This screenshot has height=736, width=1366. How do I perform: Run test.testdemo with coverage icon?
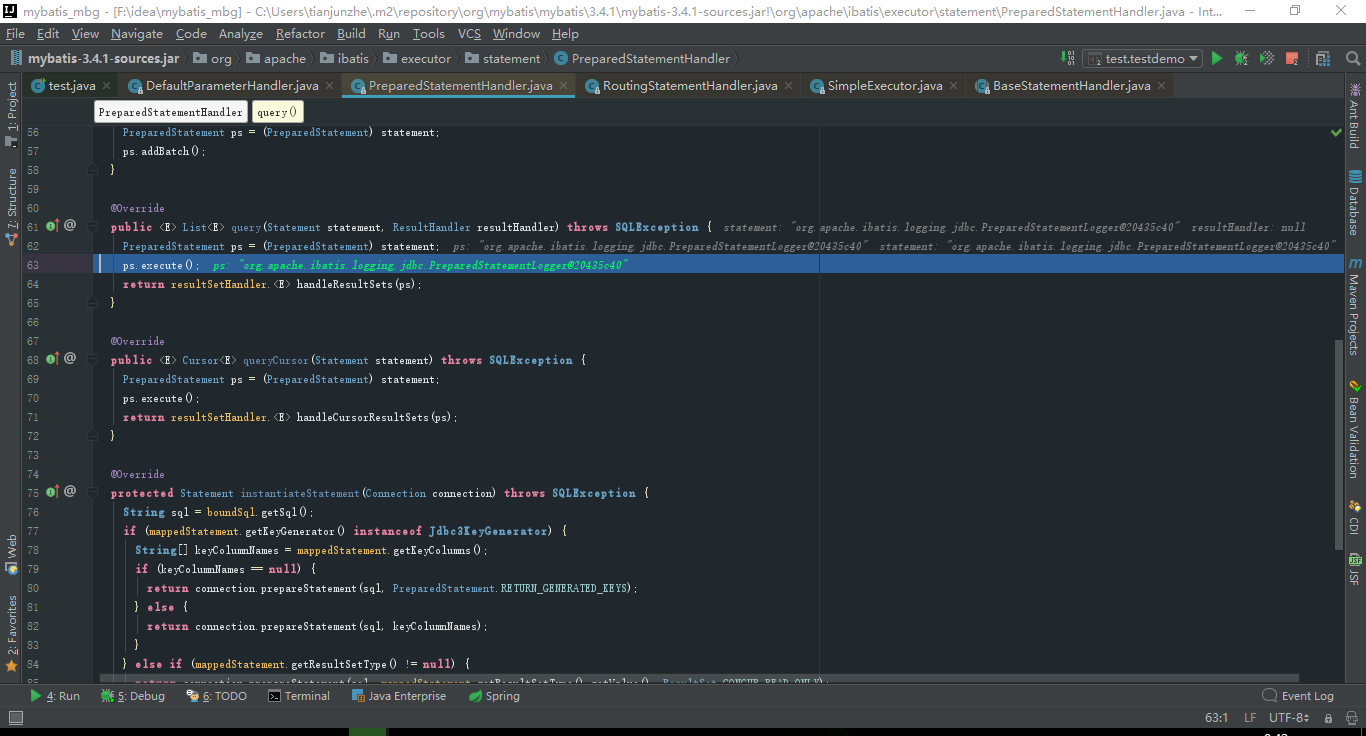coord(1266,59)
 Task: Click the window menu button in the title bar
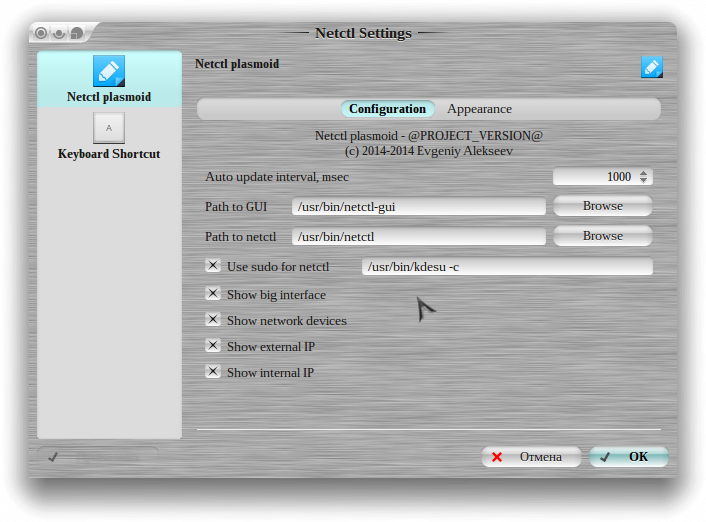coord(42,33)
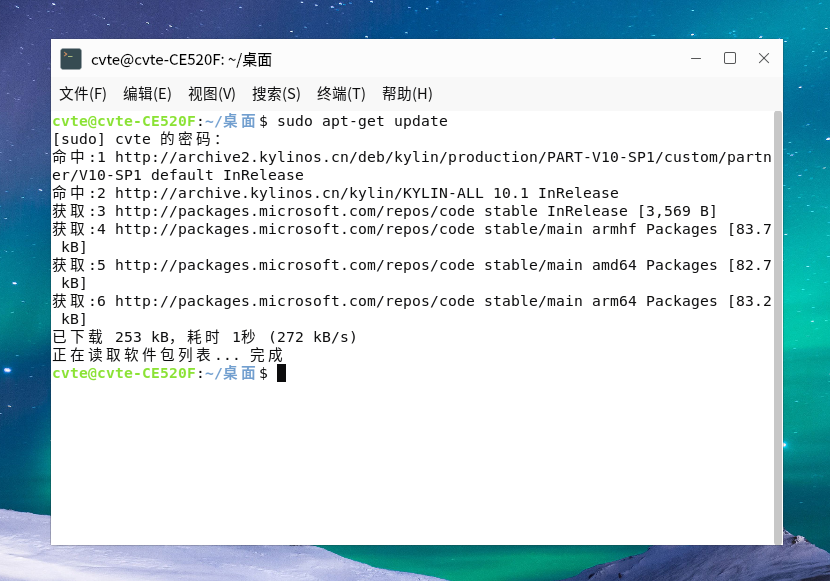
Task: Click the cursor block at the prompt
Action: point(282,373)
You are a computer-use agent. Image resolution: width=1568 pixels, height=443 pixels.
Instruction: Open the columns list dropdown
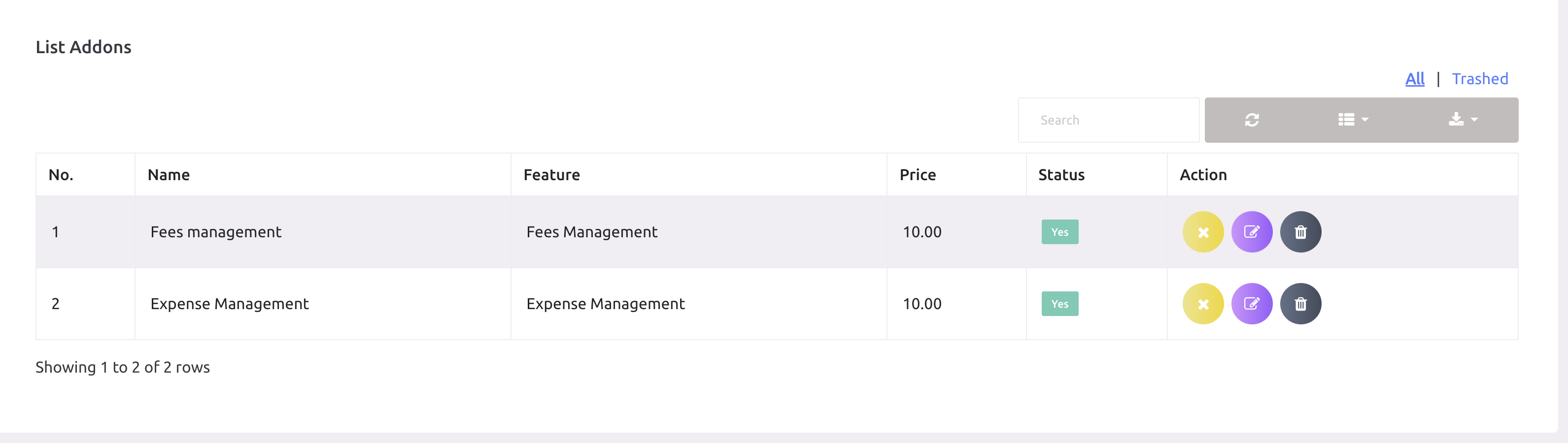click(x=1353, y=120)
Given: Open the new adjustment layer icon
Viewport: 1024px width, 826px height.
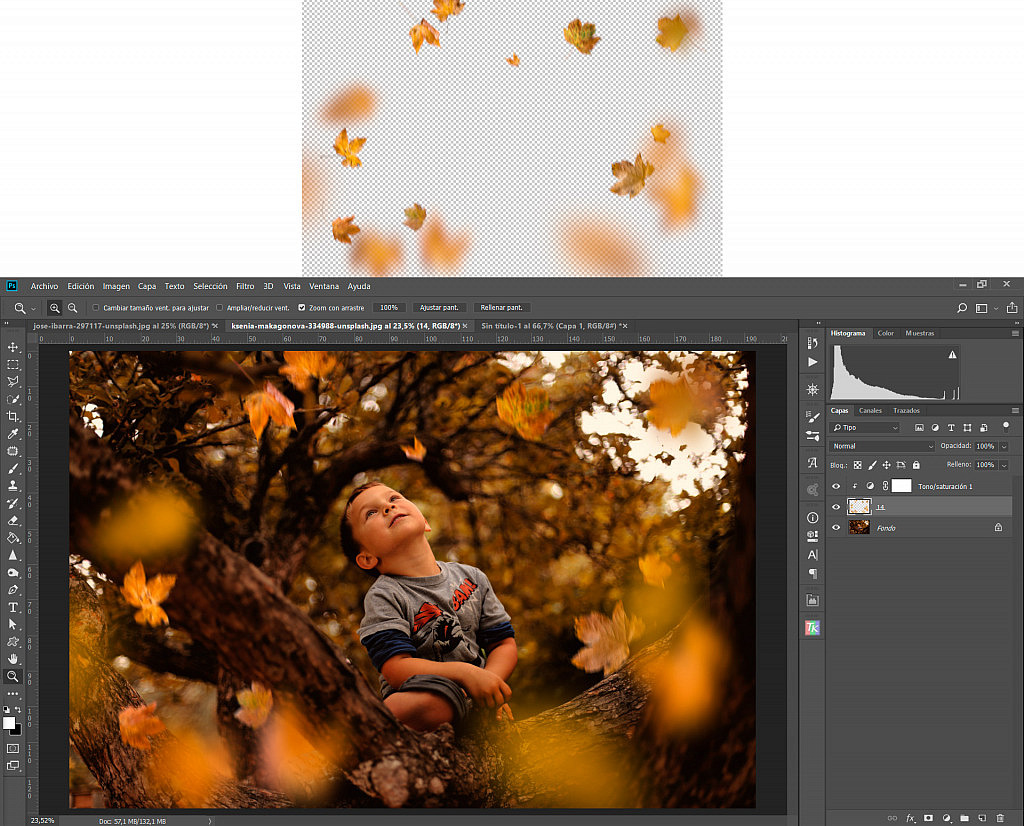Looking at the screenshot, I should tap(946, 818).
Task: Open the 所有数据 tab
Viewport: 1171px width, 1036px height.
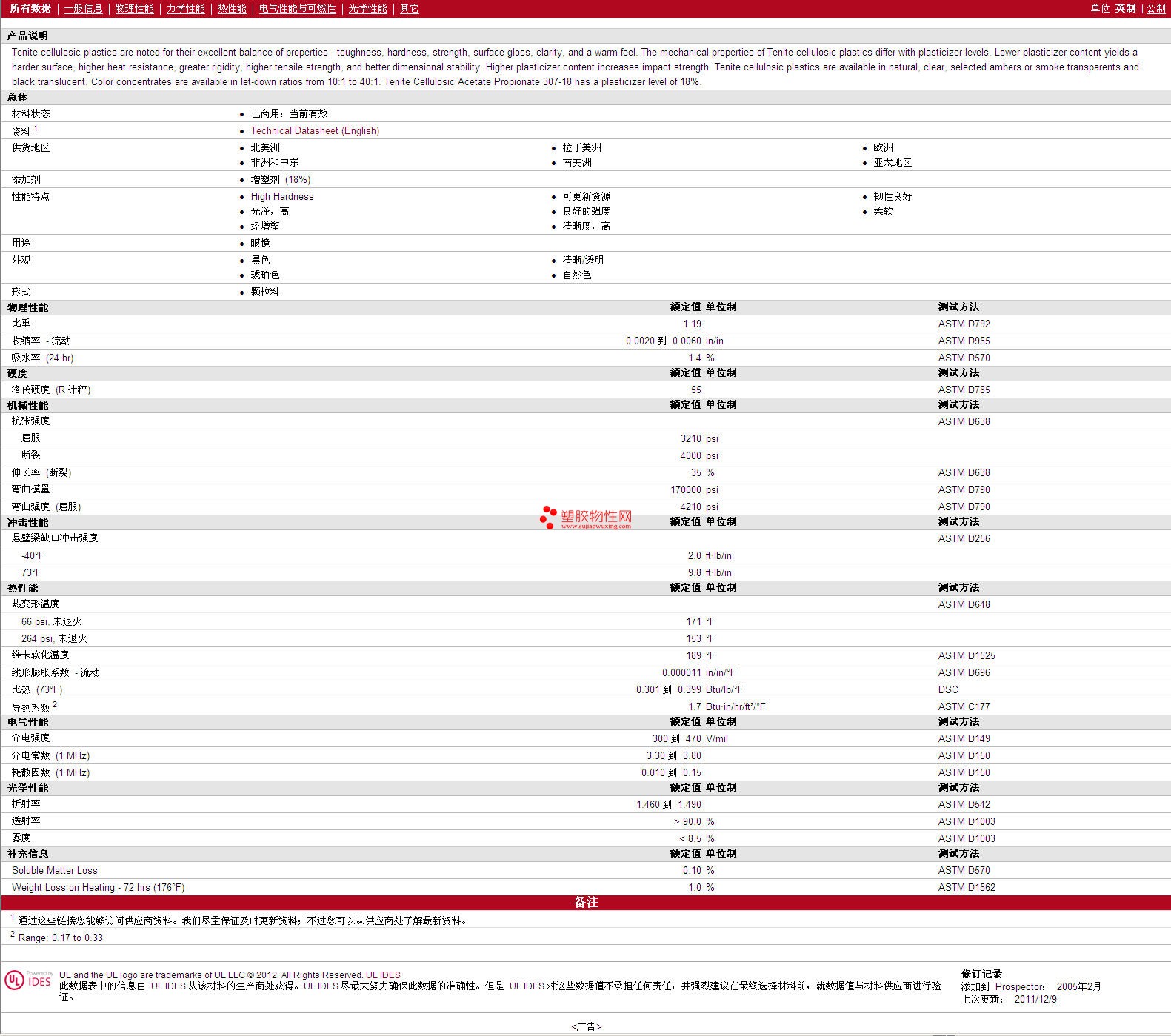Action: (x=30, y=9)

> **WHAT NEEDS TO BE DONE**
Turn every line of the rows above into a JSON list of strings, one string per line, with blank lines skipped. Leave the pictures out.

> **REPLY**
[
  "This screenshot has height=736, width=1366. How do I perform: Run test.testdemo with coverage icon?",
  "coord(1266,59)",
  " Task: Click the window menu button in the title bar",
  "coord(42,33)",
  "Task: Click the cursor block at the prompt",
  "Action: point(282,373)",
  "You are a computer-use agent. Image resolution: width=1568 pixels, height=443 pixels.",
  "Instruction: Open the columns list dropdown",
  "click(x=1353, y=120)",
  "Given: Open the new adjustment layer icon",
  "Viewport: 1024px width, 826px height.",
  "Looking at the screenshot, I should tap(946, 818).",
  "Task: Open the 所有数据 tab",
  "Viewport: 1171px width, 1036px height.",
  "Action: (x=30, y=9)"
]